There’s been people warning about this since forever. Hell there’s literally a novel written by the late Robert Heinlein called “if this goes on-” wherein the USA has been destroyed and replaced by the kind of society modern conservative religious authoritarians have wet dreams about. He wrote in a post-word at the end of the novel how he was noticing religious extremism taking over the Republican party, and this was in the early 50’s.
“As for the second notion, that we could lose our freedom by succumbing to a wave of religious hysteria, I am not sorry to say that I consider it possible. I hope that it is not probable. But there is a latent deep strain of religious fanaticism in this, our culture; it is rooted in our history and it has broken out many times in the past. It is with us now; there has been a sharp rise in strongly evangelical sects in this country in recent years, some of which hold beliefs theocratic in the extreme, anti-intellectual, anti-scientific, and anti-libertarian (Note: his intended meaning is the political compass version of libertarian, not the modern right wing group.)

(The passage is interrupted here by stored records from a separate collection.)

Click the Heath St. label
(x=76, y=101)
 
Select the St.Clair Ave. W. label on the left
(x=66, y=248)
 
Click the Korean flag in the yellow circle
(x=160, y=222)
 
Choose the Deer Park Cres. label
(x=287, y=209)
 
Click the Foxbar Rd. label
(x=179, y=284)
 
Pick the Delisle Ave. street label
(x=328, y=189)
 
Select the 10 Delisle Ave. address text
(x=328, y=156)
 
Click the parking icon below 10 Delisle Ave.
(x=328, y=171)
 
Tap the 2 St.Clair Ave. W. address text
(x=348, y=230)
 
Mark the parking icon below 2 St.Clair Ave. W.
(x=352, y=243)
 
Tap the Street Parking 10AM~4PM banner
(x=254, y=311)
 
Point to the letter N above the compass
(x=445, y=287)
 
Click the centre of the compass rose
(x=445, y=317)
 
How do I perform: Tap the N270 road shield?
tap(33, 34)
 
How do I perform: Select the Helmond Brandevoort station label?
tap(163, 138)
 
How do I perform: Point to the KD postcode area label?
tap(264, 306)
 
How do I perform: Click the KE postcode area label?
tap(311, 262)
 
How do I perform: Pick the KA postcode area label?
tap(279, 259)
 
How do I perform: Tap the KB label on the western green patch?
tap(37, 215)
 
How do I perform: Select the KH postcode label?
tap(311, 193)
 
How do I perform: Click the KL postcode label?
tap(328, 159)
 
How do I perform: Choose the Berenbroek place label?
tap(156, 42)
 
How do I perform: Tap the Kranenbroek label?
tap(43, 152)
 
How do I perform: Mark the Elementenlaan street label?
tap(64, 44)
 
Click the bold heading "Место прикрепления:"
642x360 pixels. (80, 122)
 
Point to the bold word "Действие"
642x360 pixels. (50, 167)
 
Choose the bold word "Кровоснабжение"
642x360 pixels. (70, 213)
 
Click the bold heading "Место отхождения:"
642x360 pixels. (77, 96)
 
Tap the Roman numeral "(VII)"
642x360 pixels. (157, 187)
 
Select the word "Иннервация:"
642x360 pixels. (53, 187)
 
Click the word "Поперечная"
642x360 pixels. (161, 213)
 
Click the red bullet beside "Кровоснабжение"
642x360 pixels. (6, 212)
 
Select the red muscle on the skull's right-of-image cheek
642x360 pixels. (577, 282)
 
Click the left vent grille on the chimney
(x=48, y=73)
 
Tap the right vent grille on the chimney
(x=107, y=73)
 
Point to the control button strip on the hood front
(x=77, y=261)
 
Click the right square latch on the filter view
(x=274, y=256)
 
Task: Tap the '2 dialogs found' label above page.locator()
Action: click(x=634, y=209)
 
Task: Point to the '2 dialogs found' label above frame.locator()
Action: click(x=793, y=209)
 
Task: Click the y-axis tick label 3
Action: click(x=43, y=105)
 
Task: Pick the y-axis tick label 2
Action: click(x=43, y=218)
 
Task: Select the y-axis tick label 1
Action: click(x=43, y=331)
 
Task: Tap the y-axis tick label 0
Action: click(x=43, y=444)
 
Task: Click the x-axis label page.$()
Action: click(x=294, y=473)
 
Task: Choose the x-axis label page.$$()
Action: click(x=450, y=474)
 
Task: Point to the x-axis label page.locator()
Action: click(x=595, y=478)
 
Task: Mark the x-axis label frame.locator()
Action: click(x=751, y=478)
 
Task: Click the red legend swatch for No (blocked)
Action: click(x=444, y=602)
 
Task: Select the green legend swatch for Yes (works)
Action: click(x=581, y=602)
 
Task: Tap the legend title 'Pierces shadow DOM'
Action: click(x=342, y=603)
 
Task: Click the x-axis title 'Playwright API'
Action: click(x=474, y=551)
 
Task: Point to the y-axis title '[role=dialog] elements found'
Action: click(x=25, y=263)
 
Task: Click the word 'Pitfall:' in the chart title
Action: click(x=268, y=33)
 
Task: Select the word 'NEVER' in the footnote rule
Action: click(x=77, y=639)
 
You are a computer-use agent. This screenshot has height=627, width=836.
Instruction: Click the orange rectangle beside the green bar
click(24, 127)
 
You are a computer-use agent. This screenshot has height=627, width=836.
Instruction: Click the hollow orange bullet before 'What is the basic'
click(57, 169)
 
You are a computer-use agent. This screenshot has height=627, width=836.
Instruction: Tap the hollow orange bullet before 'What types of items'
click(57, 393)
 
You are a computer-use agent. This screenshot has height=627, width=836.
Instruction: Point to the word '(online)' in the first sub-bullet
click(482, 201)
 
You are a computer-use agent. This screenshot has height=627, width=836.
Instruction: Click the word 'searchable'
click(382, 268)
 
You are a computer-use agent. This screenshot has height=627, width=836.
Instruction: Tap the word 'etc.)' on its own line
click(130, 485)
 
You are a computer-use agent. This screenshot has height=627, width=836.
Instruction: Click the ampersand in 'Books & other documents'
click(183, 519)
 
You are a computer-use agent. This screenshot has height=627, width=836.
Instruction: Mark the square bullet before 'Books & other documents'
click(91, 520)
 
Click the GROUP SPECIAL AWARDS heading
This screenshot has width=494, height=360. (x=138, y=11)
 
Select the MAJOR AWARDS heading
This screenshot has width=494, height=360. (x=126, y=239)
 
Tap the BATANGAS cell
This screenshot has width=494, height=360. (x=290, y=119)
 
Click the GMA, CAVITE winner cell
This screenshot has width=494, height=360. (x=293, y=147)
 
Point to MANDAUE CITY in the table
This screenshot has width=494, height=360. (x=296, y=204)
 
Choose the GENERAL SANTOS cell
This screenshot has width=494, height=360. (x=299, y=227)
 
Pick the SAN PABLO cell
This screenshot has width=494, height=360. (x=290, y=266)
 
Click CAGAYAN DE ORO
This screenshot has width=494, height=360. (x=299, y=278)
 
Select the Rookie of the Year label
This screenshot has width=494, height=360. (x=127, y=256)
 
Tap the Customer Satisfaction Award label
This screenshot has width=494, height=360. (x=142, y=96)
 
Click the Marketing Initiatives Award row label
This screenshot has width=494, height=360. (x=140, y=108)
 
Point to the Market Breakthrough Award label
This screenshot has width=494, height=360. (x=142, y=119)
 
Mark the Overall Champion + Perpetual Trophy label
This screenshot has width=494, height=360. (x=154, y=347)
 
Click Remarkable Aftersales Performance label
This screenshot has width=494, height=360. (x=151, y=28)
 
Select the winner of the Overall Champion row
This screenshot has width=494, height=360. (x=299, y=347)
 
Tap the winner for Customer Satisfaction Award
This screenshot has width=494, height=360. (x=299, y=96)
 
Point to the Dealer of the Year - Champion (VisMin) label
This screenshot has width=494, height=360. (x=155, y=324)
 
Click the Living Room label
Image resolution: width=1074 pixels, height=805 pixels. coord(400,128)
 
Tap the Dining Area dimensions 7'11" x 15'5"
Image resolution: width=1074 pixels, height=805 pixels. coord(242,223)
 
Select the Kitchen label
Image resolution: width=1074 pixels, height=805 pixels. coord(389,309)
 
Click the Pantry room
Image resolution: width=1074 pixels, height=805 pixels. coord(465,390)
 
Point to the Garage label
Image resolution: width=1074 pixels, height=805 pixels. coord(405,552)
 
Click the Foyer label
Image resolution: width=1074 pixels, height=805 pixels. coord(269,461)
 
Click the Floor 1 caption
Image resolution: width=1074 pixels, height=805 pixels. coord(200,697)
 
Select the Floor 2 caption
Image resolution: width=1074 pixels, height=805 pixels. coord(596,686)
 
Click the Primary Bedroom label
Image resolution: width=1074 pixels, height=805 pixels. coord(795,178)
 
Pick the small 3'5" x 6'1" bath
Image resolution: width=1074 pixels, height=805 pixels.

It is a truism that almost any sect, cult, or religion will legislate it’s creed into law if it acquires the political power to do so, and will follow it by suppressing opposition, subverting all education to seize early the minds of the young, and by killing, locking up, or driving underground all heretics. This is equally true whether the faith is communism or holy-rollerism; indeed it is the bounden duty of the faithful to do so. The custodians of the true faith cannot logically admit tolerance of heresy to be a virtue.
Nevertheless this business if legislating religious beliefs into law has never been more than sporadically successful in this country- Sunday closing laws here and there, birth control legislation in spots, the prohibition experiment, temporary enclaves of theocracy like Voliva’s Zion, Smith’s Nauvoo, a few others. The country is split up into such a variety of faiths and sects that a degree of uneasy tolerance now exists from expediant compromise; the minorities constitute a majority of opposition against each other.
Could it be otherwise here? Could any one sect obtain a majority at the polls and take over the country? Perhaps not- but the combination of a dynamic evangelist, television, enough money, and modern techniques in advertising and propaganda might make Billy Sunday’s efforts look like a corner store compared to Sears-Roebuck. Throw in a depression for good measure, promise a material heaven here on earth, Add a dash of anti-Semitism, anti-catholicism, anti-negroism, and a good large dose of anti-“furriners” in general and anti-intellectuals here at home and the result might be something quite frightening- particularly when one recalls that our voting system is such that a minority distributed as pluralities in enough states can constitute a working majority in Washington.” -Robert A. Heinlein (1953)
TropicalDingdong@lemmy.world 1 year ago
I think some key words for you to research would the ‘southern strategy’. I feel like people are giving you trite and naive answers. The material foray into politics began under Reagan and started as the ‘southern strategy’, which was a strategic effort in the religious south to move people to the right, but also to reshape what Christianity was and is defined as in the US. This strategy did as much to reshape religion in the US as it did politics, and Reagan, arguably, represented the culmination of that strategy to establish the modern political hedgemenoy we live under. Effectively, our politics haven’t really changed in the US since then (not materially in paradigm or structure). This is also when neoliberalism became the defacto politic of western governments.
It’s really too much to unpack in a response, and I’m on my phone so I can’t hand you great sources, but starting by googling southern strategy, and looking back to the late 50’s.
Emperor@feddit.uk 1 year ago
Further reading:
Emperor@feddit.uk 1 year ago
And a historical aside - the American right these days seems very much driven by religion and guns but, as the above shows, it wasn’t always so with the former and it also wasn’t with the latter:
karabiener@lemmy.world 1 year ago
can you paste the newyork times article here, it’s paywalled.
grognardish@kbin.social 1 year ago
Yeah, this is the answer right here. There was always a latent effect on politics - i.e. since American is so heavily Protestant, Kennedy getting elected as a Catholic was kind of a big deal, but that was more of a passive preference and not so blatantly driven by party strategy. And that effects all countries, whether you want to believe it or not - America's not alone here by any means.
But, I remember when Reagan and the 'Moral Majority' (which was neither moral, nor the majority) kicked off and turbocharged the whole thing, and that's when fundamentalists started pushing congregations on their voting patterns in an organized way. It was like someone flipped a switch and the message was coordinated across the country.